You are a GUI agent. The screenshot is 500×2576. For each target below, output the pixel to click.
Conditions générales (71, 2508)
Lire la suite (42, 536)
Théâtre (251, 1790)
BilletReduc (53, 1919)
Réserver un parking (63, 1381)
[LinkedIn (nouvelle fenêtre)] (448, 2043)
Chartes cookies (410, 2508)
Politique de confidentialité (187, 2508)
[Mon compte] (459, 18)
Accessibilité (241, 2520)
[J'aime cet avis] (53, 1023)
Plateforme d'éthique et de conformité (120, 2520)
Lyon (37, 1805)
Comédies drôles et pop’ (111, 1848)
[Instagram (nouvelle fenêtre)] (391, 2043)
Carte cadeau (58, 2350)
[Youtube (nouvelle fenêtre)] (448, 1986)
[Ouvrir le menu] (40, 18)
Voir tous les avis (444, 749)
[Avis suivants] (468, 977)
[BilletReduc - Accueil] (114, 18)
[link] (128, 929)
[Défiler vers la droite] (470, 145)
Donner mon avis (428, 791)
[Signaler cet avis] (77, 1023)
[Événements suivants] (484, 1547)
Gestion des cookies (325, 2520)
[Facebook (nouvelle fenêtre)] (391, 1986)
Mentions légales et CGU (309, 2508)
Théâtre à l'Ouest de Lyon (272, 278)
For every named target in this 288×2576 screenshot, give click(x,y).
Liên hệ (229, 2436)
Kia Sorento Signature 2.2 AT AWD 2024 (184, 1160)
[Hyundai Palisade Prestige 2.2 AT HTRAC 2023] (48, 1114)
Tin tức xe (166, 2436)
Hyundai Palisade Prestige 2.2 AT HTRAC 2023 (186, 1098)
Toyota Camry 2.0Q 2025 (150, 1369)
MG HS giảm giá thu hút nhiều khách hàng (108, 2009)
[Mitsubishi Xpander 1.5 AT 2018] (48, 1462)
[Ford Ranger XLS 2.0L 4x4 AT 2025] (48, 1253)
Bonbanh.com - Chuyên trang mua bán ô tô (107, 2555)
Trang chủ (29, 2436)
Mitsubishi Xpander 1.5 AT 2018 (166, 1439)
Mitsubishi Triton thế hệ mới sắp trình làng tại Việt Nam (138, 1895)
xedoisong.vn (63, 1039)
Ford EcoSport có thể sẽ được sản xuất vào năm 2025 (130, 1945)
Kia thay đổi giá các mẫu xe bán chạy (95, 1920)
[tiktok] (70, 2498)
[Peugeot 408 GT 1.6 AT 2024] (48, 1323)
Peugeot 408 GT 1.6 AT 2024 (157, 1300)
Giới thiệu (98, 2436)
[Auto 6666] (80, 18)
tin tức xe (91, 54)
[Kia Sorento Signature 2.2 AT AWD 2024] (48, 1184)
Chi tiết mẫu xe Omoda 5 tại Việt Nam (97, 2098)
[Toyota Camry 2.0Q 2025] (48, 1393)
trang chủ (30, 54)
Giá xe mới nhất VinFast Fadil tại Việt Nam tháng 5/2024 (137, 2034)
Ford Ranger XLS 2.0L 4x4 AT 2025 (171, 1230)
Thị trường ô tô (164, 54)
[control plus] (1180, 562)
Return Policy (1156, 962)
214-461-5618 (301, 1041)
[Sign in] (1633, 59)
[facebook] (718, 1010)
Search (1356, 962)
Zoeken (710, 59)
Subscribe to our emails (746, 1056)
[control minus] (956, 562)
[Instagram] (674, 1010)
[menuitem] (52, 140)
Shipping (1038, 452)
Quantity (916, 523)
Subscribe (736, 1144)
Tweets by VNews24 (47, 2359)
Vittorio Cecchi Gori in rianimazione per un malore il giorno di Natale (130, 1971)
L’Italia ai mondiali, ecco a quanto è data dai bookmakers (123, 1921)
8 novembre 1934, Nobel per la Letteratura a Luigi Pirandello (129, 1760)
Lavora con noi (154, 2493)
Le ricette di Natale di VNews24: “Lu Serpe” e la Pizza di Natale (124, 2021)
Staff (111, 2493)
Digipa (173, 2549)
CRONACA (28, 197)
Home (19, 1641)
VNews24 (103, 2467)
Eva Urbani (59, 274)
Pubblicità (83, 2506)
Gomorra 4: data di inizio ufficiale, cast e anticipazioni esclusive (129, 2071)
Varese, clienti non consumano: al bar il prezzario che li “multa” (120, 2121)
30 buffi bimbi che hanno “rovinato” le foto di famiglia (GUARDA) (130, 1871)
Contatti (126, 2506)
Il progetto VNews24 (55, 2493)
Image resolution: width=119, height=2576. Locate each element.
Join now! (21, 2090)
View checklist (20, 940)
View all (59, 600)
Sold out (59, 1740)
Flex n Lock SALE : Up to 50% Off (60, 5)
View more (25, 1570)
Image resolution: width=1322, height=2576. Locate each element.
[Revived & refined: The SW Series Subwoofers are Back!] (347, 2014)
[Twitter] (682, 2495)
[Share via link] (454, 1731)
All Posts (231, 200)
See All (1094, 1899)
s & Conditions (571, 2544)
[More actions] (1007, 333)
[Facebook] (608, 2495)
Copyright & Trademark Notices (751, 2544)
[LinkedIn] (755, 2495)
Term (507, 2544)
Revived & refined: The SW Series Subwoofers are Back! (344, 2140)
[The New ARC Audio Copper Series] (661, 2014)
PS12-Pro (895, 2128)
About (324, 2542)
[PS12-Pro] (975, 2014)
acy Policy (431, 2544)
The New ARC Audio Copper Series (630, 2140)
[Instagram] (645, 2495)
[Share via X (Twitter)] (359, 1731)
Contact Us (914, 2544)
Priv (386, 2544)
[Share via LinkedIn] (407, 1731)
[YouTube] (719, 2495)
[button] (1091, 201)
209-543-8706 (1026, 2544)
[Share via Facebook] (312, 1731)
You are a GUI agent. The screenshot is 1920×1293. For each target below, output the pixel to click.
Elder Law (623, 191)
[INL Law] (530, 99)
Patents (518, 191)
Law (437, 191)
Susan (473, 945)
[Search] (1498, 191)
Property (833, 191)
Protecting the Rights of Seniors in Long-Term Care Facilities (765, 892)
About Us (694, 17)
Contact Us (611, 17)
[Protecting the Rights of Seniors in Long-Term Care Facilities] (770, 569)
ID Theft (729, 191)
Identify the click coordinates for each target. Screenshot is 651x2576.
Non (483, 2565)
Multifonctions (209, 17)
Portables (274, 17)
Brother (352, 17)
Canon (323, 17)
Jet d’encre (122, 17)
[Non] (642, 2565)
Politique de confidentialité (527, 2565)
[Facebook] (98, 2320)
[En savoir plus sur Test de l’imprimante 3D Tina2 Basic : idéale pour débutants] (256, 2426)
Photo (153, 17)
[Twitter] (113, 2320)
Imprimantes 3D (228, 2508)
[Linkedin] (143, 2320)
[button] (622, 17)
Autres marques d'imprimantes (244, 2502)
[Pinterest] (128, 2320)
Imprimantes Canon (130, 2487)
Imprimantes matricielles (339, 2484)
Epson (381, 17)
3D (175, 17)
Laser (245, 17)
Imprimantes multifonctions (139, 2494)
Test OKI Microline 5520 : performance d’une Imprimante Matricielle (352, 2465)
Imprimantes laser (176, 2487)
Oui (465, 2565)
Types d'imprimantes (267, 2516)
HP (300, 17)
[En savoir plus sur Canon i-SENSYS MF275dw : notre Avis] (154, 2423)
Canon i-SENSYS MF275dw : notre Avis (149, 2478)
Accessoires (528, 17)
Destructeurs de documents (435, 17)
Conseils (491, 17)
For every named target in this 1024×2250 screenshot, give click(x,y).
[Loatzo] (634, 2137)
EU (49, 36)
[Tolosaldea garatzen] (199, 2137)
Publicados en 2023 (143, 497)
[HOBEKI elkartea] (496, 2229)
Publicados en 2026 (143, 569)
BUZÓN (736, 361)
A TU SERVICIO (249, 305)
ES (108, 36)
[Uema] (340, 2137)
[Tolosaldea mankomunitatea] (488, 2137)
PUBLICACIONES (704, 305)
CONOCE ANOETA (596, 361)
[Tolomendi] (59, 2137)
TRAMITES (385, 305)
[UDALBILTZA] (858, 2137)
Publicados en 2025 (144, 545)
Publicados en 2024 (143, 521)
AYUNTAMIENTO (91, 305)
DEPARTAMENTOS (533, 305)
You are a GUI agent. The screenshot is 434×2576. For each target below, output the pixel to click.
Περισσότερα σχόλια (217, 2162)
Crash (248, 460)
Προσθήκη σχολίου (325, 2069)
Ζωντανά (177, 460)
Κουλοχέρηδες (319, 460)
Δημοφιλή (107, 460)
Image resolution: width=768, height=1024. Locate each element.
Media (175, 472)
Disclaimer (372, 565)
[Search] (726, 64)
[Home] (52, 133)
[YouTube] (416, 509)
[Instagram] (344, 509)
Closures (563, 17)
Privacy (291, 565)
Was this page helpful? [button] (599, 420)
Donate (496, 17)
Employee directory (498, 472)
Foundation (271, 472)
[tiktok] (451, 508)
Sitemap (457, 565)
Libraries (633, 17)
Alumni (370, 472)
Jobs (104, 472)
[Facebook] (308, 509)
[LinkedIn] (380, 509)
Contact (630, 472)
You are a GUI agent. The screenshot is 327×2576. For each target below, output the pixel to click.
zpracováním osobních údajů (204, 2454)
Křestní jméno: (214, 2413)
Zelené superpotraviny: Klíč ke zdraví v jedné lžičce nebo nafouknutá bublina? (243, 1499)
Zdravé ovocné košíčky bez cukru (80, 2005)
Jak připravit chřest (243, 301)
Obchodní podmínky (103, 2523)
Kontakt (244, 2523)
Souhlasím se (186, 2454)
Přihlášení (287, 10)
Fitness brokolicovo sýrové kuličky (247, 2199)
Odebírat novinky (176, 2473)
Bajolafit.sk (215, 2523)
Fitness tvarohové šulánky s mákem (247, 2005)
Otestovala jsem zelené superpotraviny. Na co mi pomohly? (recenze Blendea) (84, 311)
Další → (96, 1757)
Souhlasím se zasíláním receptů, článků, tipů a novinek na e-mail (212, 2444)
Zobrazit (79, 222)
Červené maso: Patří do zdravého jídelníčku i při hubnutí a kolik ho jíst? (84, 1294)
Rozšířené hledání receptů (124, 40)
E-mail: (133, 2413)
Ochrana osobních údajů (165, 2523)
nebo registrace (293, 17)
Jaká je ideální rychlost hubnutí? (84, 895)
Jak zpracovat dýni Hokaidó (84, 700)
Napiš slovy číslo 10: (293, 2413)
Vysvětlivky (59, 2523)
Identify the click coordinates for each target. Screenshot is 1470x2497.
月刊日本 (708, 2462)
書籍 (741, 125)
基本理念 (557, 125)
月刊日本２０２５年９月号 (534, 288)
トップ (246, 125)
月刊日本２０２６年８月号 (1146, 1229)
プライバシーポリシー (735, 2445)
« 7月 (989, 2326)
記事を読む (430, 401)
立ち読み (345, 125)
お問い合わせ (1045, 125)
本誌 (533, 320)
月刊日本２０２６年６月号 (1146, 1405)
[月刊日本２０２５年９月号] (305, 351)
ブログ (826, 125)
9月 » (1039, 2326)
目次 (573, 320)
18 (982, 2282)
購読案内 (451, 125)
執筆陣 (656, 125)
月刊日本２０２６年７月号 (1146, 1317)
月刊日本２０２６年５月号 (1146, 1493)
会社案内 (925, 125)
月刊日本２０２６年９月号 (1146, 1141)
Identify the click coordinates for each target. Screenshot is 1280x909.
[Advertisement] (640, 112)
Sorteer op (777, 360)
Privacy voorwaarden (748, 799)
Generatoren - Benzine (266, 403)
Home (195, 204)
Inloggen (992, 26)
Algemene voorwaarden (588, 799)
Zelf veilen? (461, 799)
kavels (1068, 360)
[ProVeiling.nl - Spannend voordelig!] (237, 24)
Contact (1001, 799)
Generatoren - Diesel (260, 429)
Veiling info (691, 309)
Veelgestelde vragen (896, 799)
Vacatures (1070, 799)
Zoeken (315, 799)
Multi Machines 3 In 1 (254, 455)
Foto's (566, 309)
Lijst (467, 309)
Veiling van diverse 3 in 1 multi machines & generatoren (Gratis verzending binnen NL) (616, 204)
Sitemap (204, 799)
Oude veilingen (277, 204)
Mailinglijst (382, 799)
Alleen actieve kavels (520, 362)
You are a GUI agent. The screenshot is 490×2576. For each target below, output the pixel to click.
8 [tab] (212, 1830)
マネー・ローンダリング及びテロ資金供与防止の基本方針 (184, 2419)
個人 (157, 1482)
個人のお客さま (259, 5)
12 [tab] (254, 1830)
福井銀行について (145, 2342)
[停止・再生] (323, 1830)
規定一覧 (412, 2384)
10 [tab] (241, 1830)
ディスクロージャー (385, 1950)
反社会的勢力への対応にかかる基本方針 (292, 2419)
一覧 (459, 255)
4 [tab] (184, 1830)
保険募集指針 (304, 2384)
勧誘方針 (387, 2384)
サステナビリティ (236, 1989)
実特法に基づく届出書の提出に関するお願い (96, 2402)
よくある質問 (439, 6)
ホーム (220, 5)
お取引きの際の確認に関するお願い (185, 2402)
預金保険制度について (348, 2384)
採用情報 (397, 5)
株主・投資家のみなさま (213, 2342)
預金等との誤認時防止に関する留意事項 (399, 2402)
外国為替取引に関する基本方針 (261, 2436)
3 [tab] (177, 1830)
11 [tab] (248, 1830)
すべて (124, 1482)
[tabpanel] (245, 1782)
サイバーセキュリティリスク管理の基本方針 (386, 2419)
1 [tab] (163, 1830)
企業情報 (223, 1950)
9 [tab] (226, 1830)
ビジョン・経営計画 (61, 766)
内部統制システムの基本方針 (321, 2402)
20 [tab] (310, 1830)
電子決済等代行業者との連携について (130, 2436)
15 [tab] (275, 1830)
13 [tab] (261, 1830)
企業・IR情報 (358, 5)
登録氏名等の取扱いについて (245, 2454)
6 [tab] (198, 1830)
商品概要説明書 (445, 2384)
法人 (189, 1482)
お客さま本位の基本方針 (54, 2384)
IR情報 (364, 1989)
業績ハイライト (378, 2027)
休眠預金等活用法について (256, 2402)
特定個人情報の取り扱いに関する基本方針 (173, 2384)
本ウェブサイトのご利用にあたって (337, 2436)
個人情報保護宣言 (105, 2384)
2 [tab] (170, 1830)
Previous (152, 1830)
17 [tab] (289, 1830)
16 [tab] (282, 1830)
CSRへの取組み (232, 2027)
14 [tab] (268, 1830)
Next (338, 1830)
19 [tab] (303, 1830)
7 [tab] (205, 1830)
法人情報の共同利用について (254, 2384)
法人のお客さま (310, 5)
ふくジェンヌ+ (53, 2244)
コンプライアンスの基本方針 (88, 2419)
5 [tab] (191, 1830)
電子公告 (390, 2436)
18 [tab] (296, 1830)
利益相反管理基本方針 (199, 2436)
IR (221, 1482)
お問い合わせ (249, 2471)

====

**THE TASK**
Give again, exactly as written, the lines running from the first line of the data above through the line that contains "[J'aime cet avis] (53, 1023)".

**SOLUTION TO THIS PROBLEM**
You are a GUI agent. The screenshot is 500×2576. For each target below, output the pixel to click.
Conditions générales (71, 2508)
Lire la suite (42, 536)
Théâtre (251, 1790)
BilletReduc (53, 1919)
Réserver un parking (63, 1381)
[LinkedIn (nouvelle fenêtre)] (448, 2043)
Chartes cookies (410, 2508)
Politique de confidentialité (187, 2508)
[Mon compte] (459, 18)
Accessibilité (241, 2520)
[J'aime cet avis] (53, 1023)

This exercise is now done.